Consigne: D'après le passage sur la mémoire de l'esclavage à Bordeaux, quelle artiste a signé la statue en forme d'arbre ?

Le 2 décembre 2019, pour la Journée de l’abolition de l’esclavage, la ville de Bordeaux a inauguré une sculpture "mémorielle" et des plaques explicatives pour les rues qui portent les noms de personnes ayant pratiqué la traite. Au XVIIIe siècle, son port fut l’un des principaux points dans l’Hexagone du trafic triangulaire.
La statue, en forme d’arbre, est signée de l’artiste réunionnaise Sandrine Plante-Rougeol. Elle a été inaugurée dans les jardins de l’Hôtel de ville par le maire LR, Nicolas Florian. "N’oublions jamais nos racines, (...) et ceux qui ont vécu cette terrible épreuve de l’esclavage", a déclaré ce dernier à cette occasion. Descendante d’esclaves, l’artiste a salué le geste de la cité bordelaise, "courageux et engagé, car il y a encore des blessures profondes qui sont là". Cette statue est la troisième du genre à être installée à Bordeaux. La première, représentant Toussaint Louverture, chef de la révolution haïtienne au début du XIXe siècle et donnée par Haïti, avait été érigée en 2005 dans le Parc des berges de la Bastide. La seconde l’avait été en mai 2019 sur les quais de Garonne.
Depuis une quinzaine d’années, la ville a entamé un travail mémoriel sur son passé négrier.
Aujourd’hui, plusieurs salles du musée d’Aquitaine sont consacrées à cette période de l’Histoire. Dans le même temps, des plaques explicatives devraient être installées dans six rues de la ville portant des noms de négriers, anciens armateurs ou propriétaires de plantations. Mais le nombre de ces rues est apparemment plus important : selon les sources, il y en aurait ainsi une quinzaine ou une vingtaine. (...)
Certains souhaiteraient les débaptiser. "Nous avons comme cela à Bordeaux 22 rues qui honorent ces gens ayant commis des crimes contre l’humanité. Est ce que vous accepteriez une rue Goebbels, Hitler ?", déclarait ainsi à l’AFP en 2014 Karfa Diallo, de la Fondation du Mémorial de la traite des Noirs. Pour l’adjoint au maire chargé de l’égalité, la citoyenneté et la lutte contre les discrimination, Marik Fetouh, débaptiser ces rues est "trop complexe" et il ne faut pas "stigmatiser les descendants" de certaines familles. (...)
Bordeaux et son port ont participé de façon importante au système du commerce triangulaire. En l’occurrence la capture d’esclaves en Afrique (échangés contre du vin, de la farine, de l’huile, des armes, de la verroterie...), leur déportation aux Amériques, le transport des produits tropicaux ramenés en Europe (rhum, sucre, café, cacao, coton...). De Bordeaux, ces produits étaient ensuite distribués sur tout le Vieux continent. "La capitale de l’Aquitaine a déporté environ 150 000 Africains (en tout, entre 12 et 20 millions d’Africains auraient été déportés selon les sources, NDLR) et organisé près de 480 expéditions négrières de la fin du XVIIe au début du XIXe siècle", rapporte le site de la chaîne Outre-mer la 1ère.

Items affichés:
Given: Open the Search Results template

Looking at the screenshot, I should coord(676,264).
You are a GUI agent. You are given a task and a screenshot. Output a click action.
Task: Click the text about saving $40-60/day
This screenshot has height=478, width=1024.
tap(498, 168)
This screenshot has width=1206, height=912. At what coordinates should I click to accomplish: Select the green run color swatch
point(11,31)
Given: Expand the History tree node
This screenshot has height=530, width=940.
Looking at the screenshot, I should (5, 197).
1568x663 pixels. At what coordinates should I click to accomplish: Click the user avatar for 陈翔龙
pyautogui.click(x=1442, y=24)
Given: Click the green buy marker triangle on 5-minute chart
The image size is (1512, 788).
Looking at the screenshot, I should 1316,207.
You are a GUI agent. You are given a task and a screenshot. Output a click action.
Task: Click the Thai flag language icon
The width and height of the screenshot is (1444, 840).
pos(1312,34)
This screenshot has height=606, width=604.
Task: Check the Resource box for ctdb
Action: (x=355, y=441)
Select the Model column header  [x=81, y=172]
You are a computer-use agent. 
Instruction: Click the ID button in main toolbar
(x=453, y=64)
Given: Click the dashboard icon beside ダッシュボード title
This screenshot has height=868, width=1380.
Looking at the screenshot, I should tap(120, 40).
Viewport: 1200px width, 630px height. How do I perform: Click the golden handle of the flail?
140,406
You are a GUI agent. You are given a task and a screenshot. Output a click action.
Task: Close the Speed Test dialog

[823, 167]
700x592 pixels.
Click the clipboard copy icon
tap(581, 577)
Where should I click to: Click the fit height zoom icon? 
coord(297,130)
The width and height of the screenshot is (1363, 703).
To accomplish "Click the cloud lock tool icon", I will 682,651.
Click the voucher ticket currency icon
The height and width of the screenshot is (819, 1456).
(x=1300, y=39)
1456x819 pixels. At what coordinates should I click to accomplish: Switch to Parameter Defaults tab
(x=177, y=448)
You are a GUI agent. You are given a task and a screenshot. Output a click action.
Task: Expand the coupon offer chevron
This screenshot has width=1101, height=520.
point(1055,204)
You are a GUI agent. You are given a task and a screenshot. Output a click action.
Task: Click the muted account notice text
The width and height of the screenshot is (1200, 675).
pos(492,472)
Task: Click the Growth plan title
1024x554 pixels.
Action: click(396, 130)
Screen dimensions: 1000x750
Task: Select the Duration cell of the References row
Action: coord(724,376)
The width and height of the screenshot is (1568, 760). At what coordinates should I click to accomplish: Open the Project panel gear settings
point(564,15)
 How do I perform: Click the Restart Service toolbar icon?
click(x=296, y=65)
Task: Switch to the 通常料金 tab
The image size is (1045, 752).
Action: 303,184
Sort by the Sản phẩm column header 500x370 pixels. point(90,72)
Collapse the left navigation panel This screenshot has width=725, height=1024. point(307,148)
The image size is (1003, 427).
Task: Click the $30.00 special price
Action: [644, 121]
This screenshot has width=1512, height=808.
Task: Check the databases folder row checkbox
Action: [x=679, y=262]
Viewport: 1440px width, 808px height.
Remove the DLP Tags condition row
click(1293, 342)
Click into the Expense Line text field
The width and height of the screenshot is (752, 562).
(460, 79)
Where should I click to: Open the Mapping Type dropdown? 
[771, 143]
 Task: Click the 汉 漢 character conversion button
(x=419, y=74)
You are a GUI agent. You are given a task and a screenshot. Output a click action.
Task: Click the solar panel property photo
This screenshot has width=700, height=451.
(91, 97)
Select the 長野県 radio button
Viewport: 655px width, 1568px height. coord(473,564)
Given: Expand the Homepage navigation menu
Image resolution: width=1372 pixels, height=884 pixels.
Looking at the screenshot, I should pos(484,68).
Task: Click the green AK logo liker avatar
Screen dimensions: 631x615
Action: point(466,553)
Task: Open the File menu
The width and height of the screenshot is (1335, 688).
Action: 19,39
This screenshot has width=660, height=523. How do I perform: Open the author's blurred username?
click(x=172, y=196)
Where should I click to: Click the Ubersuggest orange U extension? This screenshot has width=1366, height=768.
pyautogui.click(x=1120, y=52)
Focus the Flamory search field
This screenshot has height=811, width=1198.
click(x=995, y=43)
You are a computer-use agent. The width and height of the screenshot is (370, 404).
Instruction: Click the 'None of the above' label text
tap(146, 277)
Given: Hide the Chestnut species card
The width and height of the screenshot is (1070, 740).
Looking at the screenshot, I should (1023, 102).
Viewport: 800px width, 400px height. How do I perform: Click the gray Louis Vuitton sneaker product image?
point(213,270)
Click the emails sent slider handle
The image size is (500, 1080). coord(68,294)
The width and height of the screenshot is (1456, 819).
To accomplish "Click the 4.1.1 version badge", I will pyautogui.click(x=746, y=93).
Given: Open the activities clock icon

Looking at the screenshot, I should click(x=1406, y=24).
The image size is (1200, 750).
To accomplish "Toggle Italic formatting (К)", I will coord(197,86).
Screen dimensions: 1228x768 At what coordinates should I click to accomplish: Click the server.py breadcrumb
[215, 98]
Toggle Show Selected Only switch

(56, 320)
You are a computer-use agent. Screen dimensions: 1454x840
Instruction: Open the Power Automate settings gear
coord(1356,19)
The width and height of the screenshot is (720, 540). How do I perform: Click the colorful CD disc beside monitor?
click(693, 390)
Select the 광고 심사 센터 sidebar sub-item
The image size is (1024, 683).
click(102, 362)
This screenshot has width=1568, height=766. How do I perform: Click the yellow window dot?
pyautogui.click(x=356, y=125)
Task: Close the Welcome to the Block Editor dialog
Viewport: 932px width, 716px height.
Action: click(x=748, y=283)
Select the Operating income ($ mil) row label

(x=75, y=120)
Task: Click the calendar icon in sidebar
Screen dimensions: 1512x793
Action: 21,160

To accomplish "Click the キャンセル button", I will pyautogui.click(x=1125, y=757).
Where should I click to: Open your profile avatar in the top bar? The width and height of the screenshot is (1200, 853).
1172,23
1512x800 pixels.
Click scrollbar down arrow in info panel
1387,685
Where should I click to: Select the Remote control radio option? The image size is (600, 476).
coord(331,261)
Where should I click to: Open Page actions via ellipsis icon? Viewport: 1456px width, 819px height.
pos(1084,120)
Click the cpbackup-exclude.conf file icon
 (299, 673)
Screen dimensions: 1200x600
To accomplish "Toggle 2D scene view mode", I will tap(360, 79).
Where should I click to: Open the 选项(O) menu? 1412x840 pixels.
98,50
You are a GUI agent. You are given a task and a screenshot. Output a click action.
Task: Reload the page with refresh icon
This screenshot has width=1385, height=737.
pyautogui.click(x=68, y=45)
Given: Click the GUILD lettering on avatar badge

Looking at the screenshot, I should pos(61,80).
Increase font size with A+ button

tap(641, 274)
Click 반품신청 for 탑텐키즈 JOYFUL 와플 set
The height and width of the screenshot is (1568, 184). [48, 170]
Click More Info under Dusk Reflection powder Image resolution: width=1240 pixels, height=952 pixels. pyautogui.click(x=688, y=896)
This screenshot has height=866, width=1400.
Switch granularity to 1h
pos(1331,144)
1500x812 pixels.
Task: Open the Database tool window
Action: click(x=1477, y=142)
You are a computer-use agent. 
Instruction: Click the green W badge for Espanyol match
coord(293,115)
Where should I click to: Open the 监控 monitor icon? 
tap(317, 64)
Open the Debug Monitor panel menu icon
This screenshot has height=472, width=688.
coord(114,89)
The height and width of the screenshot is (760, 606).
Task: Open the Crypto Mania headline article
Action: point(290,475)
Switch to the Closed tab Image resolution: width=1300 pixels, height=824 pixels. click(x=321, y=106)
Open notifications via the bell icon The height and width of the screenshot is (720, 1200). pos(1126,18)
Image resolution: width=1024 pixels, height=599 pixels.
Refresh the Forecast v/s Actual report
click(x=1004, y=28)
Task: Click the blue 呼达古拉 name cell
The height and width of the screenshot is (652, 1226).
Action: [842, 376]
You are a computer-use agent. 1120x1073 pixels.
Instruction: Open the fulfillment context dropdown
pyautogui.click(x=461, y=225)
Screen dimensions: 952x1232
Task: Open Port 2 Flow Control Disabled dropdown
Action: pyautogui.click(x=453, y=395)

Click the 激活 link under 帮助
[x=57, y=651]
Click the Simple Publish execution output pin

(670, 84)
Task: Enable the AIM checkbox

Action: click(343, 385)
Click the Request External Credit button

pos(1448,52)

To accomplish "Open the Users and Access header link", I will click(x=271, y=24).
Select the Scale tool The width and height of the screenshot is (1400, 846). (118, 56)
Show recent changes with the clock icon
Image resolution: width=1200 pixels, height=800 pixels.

Résultat attendu: L'artiste réunionnaise Sandrine Plante-Rougeol.